### Task
Rewrite the data from the line containing "Given: Expand the" through the line containing "Looking at the" as a two-column CSV headed instruction and response, with one row for each instruction and its answer, every field in quotation marks, and line breaks replaced by spaces. Leave the pictures out.

### The records
** Start **

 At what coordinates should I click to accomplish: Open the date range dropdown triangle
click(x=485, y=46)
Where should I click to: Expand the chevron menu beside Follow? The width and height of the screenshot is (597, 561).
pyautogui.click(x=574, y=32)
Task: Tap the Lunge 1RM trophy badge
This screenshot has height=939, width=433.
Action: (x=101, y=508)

** End **
** Start **

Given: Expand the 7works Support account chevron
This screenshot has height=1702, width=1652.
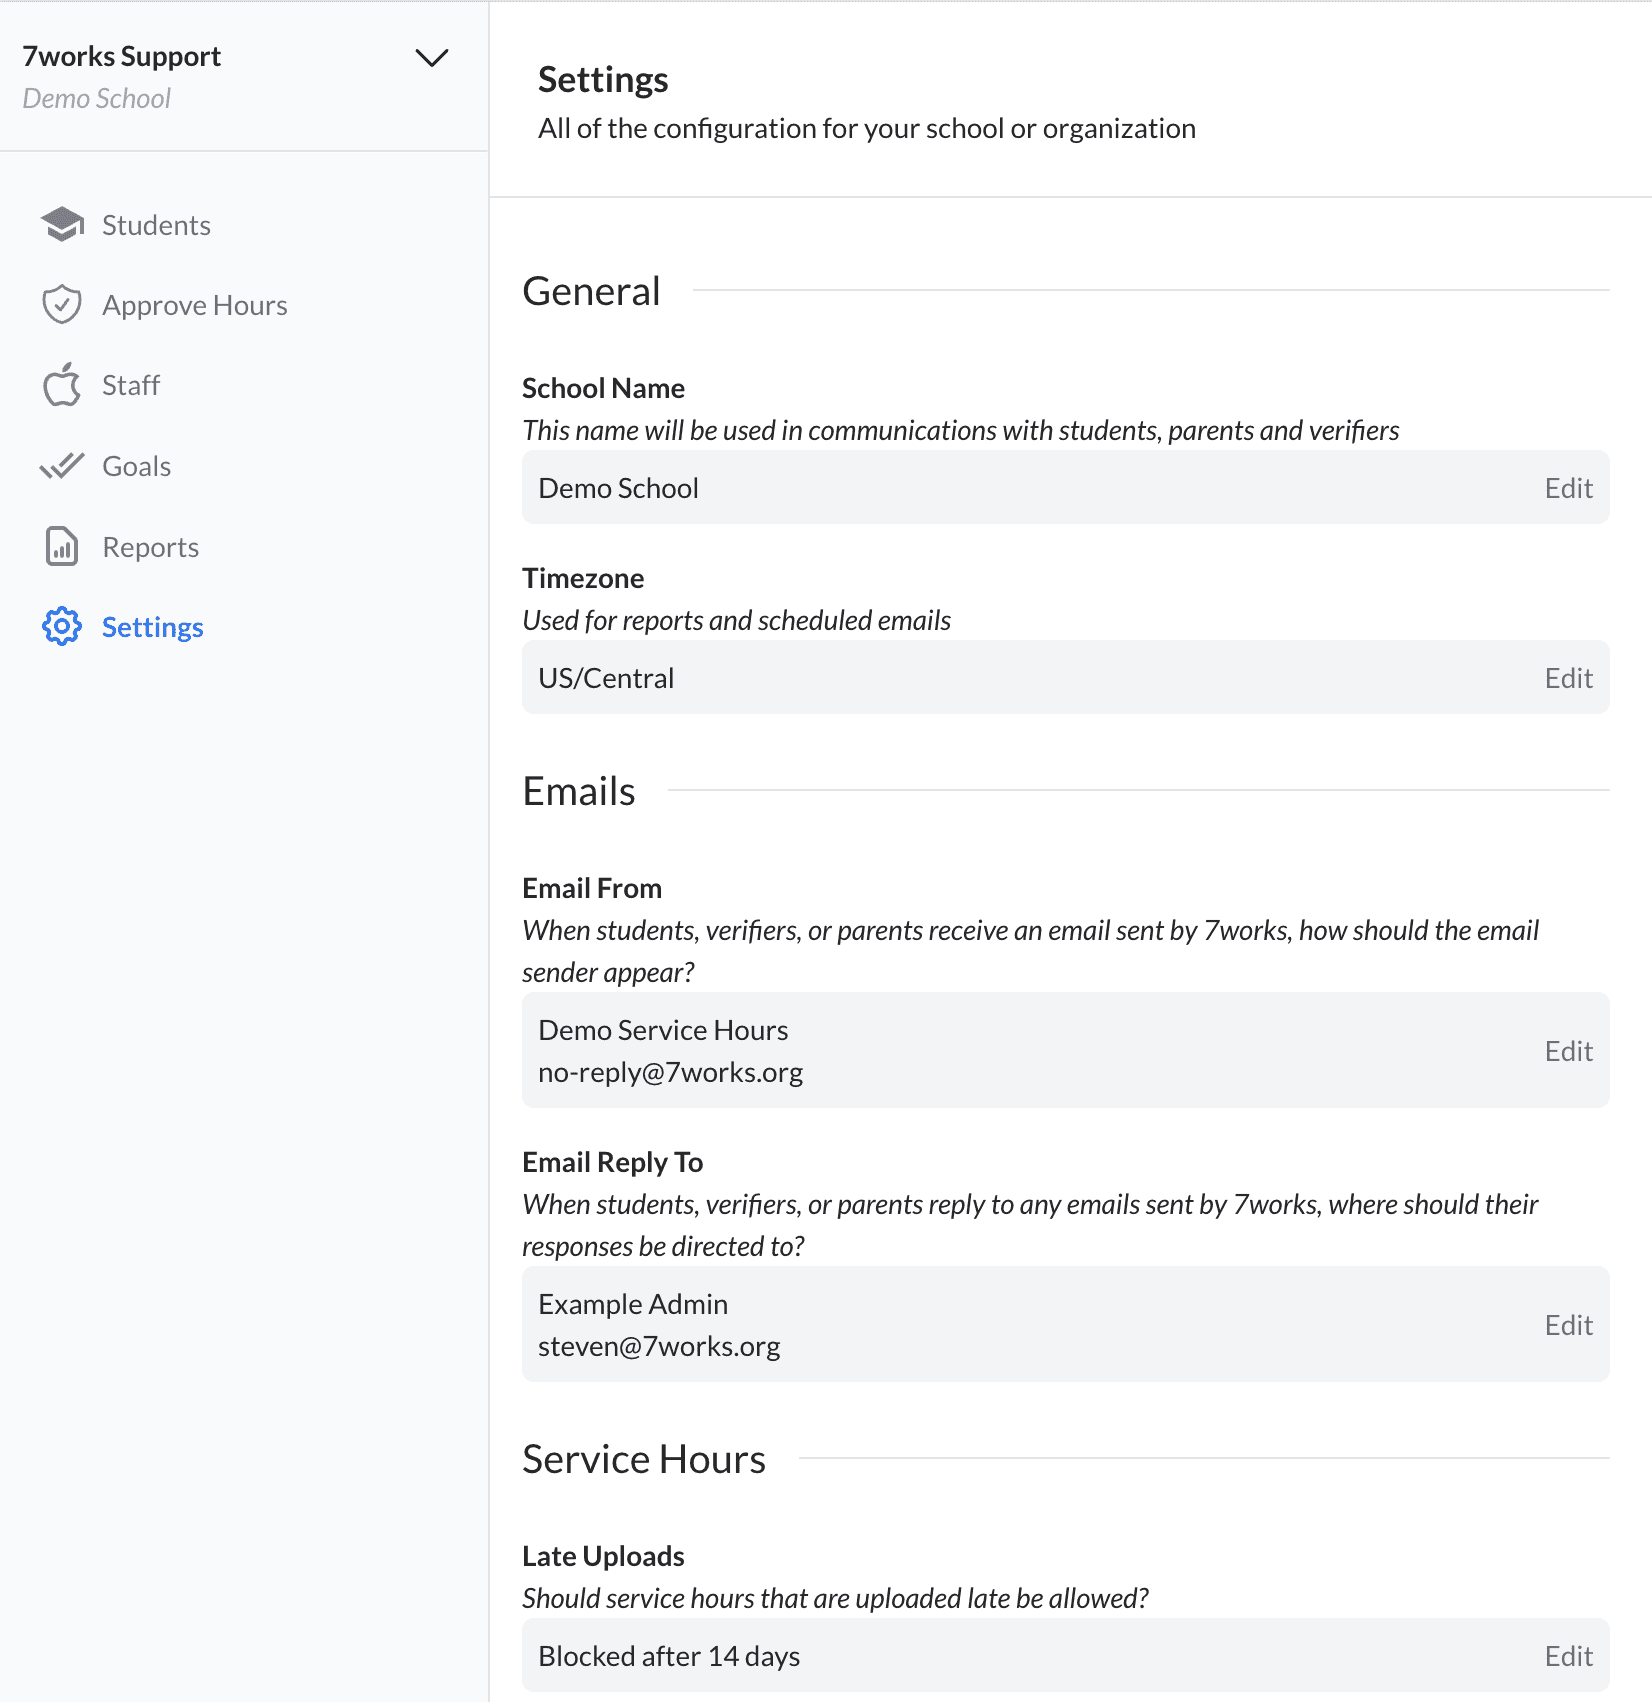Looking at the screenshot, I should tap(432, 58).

** End **
** Start **

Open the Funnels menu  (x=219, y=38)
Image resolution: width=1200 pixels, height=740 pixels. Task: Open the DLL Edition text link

** End **

### Completed task
instruction,response
"Given: Expand the 7works Support account chevron This screenshot has height=1702, width=1652.","Looking at the screenshot, I should tap(432, 58)."